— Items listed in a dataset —
□ □ □ □
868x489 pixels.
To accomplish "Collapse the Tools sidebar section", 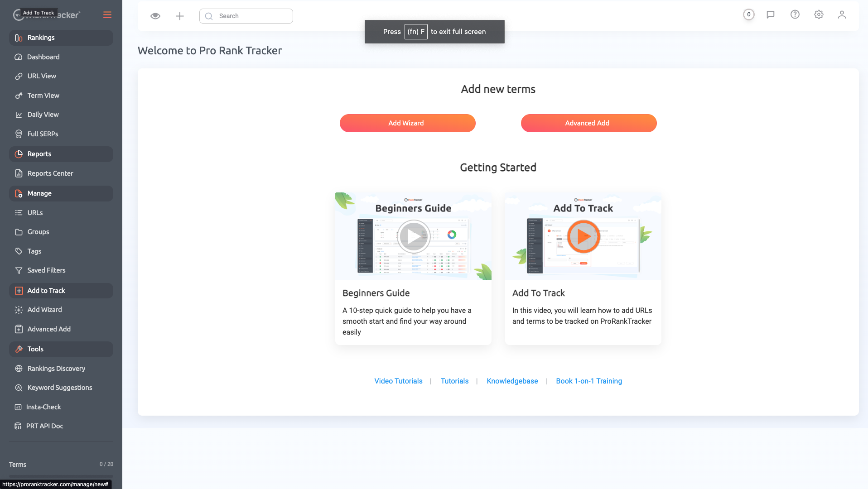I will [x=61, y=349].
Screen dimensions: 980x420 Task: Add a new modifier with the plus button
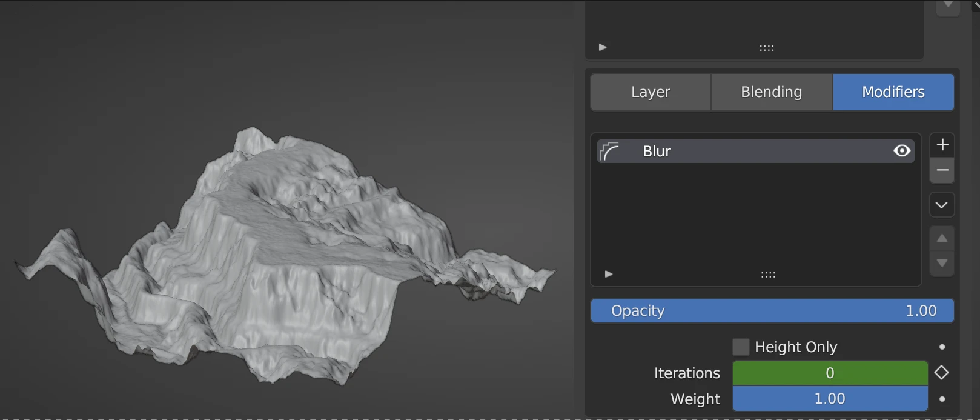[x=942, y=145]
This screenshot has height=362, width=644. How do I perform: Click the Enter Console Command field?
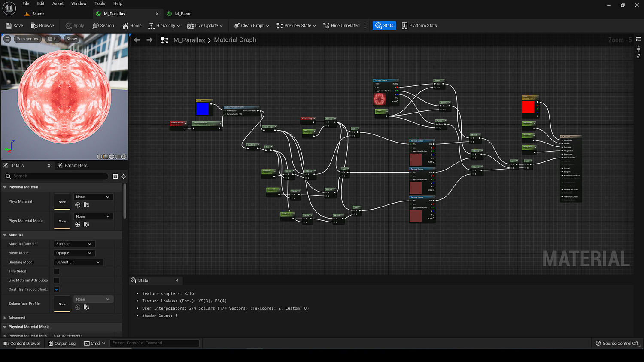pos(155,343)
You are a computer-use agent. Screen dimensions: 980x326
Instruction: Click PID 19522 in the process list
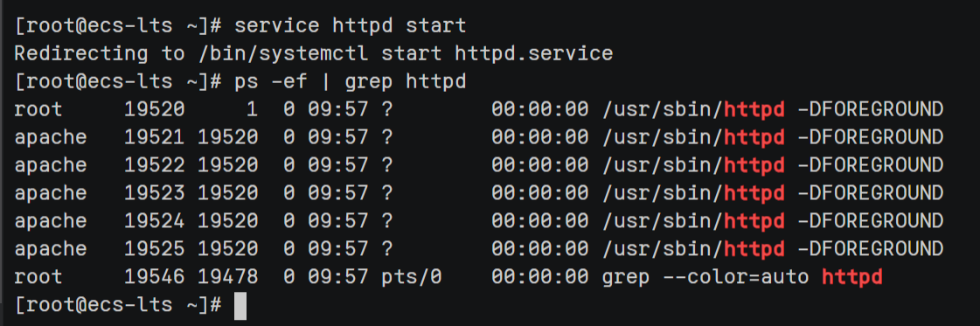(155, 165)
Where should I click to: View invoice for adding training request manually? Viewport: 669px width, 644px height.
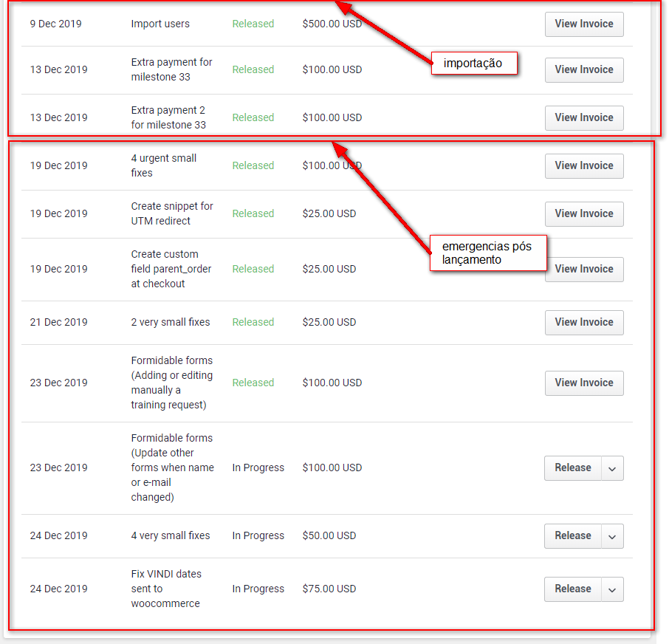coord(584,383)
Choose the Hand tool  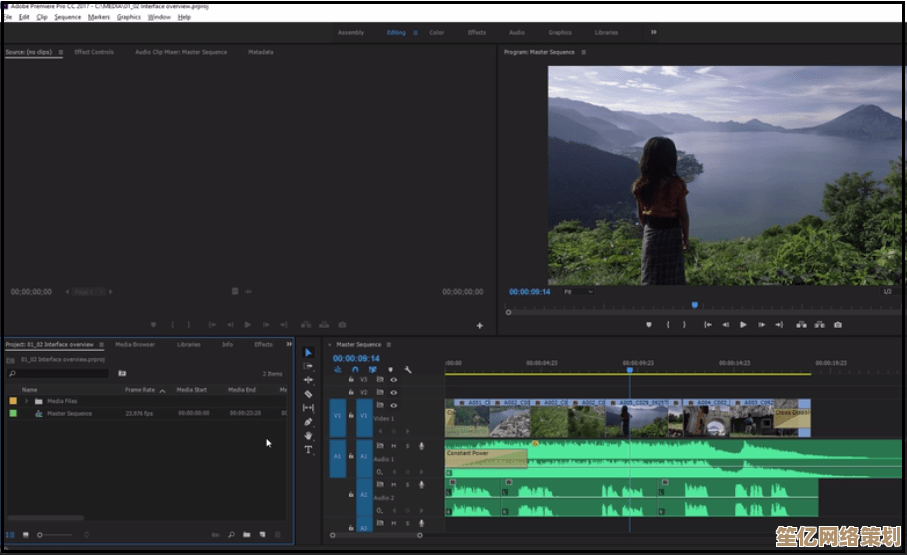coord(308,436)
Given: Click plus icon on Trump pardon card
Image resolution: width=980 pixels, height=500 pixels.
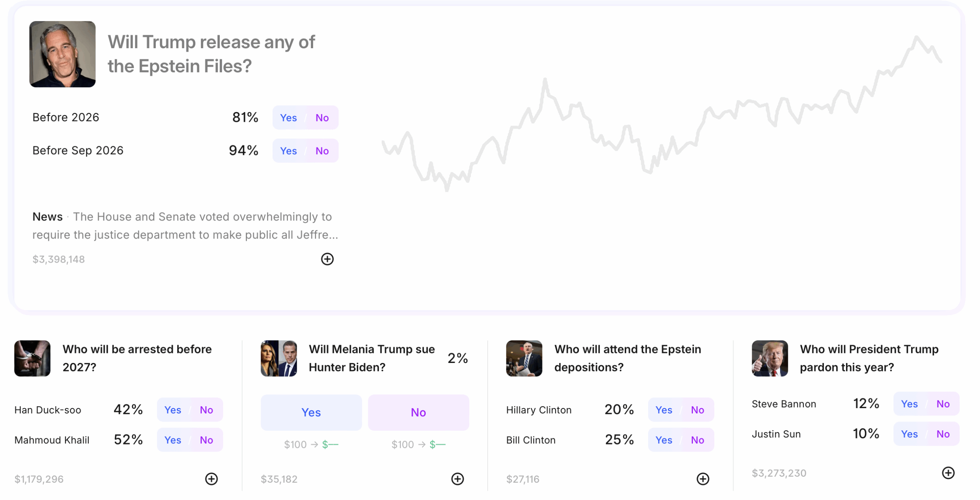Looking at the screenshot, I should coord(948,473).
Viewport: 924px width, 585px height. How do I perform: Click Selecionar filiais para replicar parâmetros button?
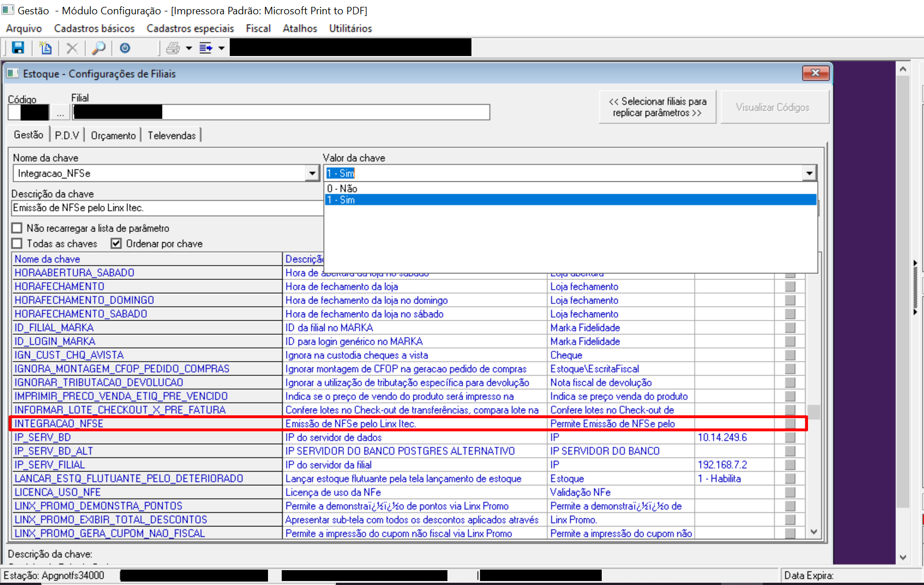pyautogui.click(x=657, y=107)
□ □ □ □
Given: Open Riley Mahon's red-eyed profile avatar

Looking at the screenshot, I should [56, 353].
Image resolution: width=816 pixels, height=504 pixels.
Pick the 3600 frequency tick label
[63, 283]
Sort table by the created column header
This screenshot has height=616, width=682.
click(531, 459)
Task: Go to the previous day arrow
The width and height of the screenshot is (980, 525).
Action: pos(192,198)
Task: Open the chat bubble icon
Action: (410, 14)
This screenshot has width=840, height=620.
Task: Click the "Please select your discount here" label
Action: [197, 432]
□ □ □ □
— TASK REQUIREMENTS —
Could you set down, word for word, only the lines above from the line with "Pick the 3600 frequency tick label" to the line with "Task: Go to the previous day arrow", including both?

— TASK OUTPUT —
Pick the 3600 frequency tick label
[63, 283]
Sort table by the created column header
This screenshot has height=616, width=682.
click(531, 459)
Task: Go to the previous day arrow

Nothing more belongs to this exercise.